The art of Feldenkais is the brain making sensory distinctions. This lesson is uncomplicated in terms of movement, but complex in terms of neurological patterns.

When I do this lesson, I’m inviting myself to move so lightly and easily that I end up taking lots of breaths and slowing down when I realize I can’t move so easily with all this tension I’m holding onto!

Here we rigorously avoid tension. Tension just invites our brains to engage in old habits of effortful movement. Instead, we want to re-build the sense of ease and contentment that we lost piling on layers of strain and stress over the years.

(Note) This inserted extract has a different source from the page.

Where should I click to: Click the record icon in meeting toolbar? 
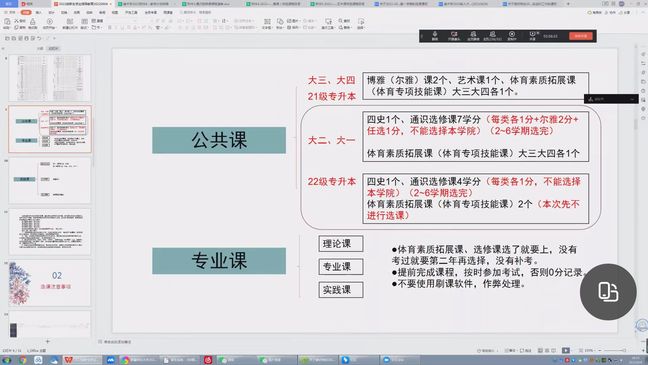(512, 36)
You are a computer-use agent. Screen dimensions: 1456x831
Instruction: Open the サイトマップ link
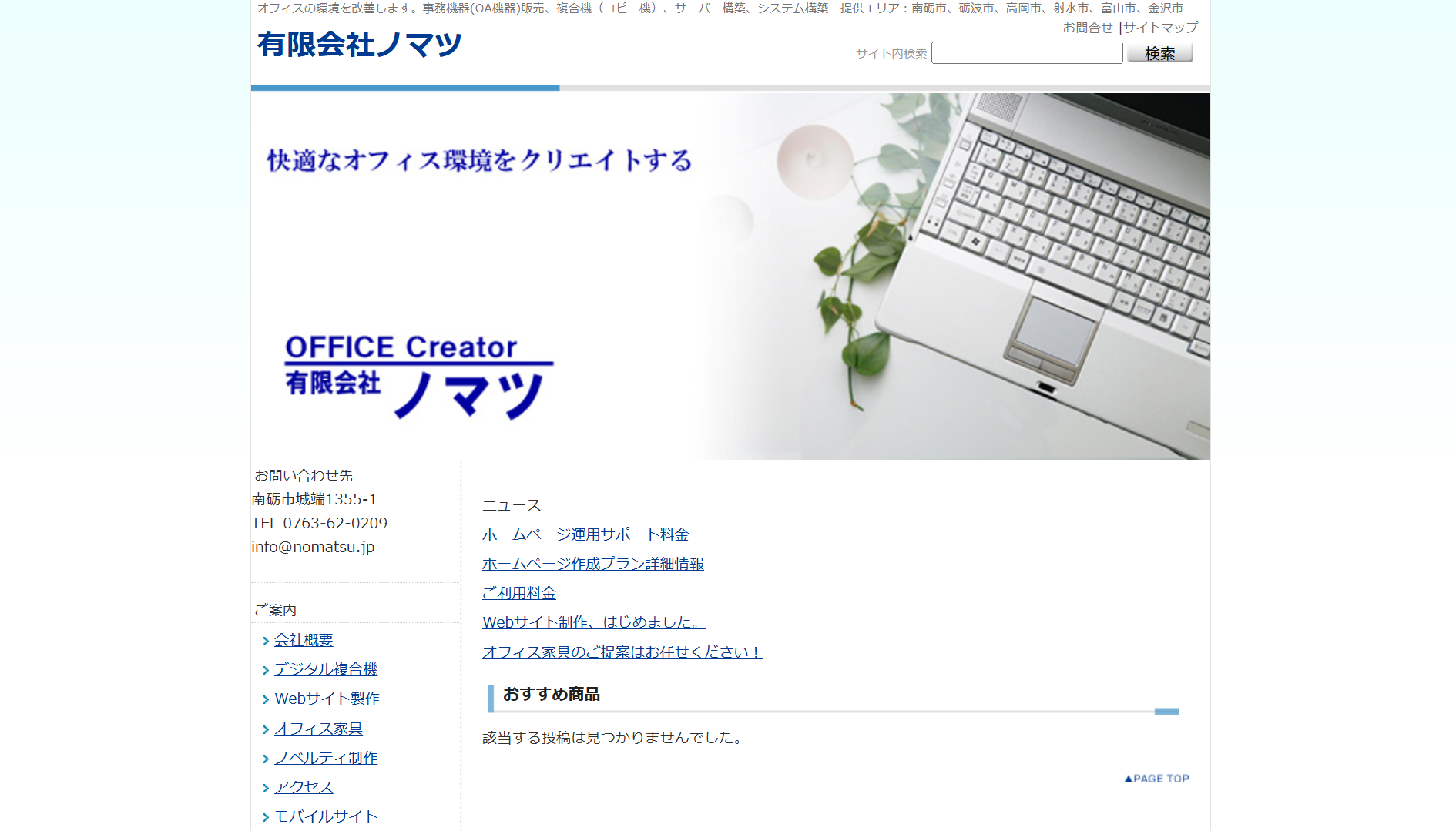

(This lesson is from Destress and calm in the Feldenkrais® Treasury.)

 

 

Thought for May 9th: The Listening

Have you ever been somewhere so loud you couldn’t hear yourself think? It’s the same with your nervous system: Too much background noise and you can’t hear yourself feel.

Tension and stress create a lot of background noise.

When skillful Feldenkrais practitioners do an Awareness Through Movement lesson, they listen so deeply to themselves you can practically hear their brains crackling.

You, too, can find this. Nonjudgmental listening is what brings you to a safe inner place. It is that safety which releases chronic tension and invites choice and freedom.

It sounds paradoxical, but trust me, you cannot circumvent this step.

A client said recently how much she appreciated being touched in this way. It’s not a medical, massage, or therapeutic touch.

It’s just being met where you are, being thoroughly seen. It’s so calming to be held without anyone asking anything of you. It's neutral, unbiased, and accepting.

The language of sensation is personal, truthful, and inarguable. It is not wrong to feel something is challenging or painful. The power of being seen is what Feldenkrais practitioners bring to clients, and it is what you must bring to yourself.

Whether you are challenged by back pain, a knee replacement, a frozen shoulder, emotional trauma, or a mid-life crisis, it's the same: When we feel supported, then we can let go.

 

 

quote(s) of the week:

 

“The word 'listen' contains the same letters as the word 'silent'.”
― Alfred Brendel

 

“It takes two to speak the truth—one to speak and another to hear.”
― Henry David Thoreau

 

“If this book has a lesson, it is that we are awfully lucky to be here—and by 'we' I mean every living thing. To attain any kind of life in this universe of ours appears to be quite an achievement.

As humans we are doubly lucky, of course: We enjoy not only the privilege of existence but also the singular ability to appreciate it and even, in a multitude of ways, to make it better. It is a talent we have only barely begun to grasp.”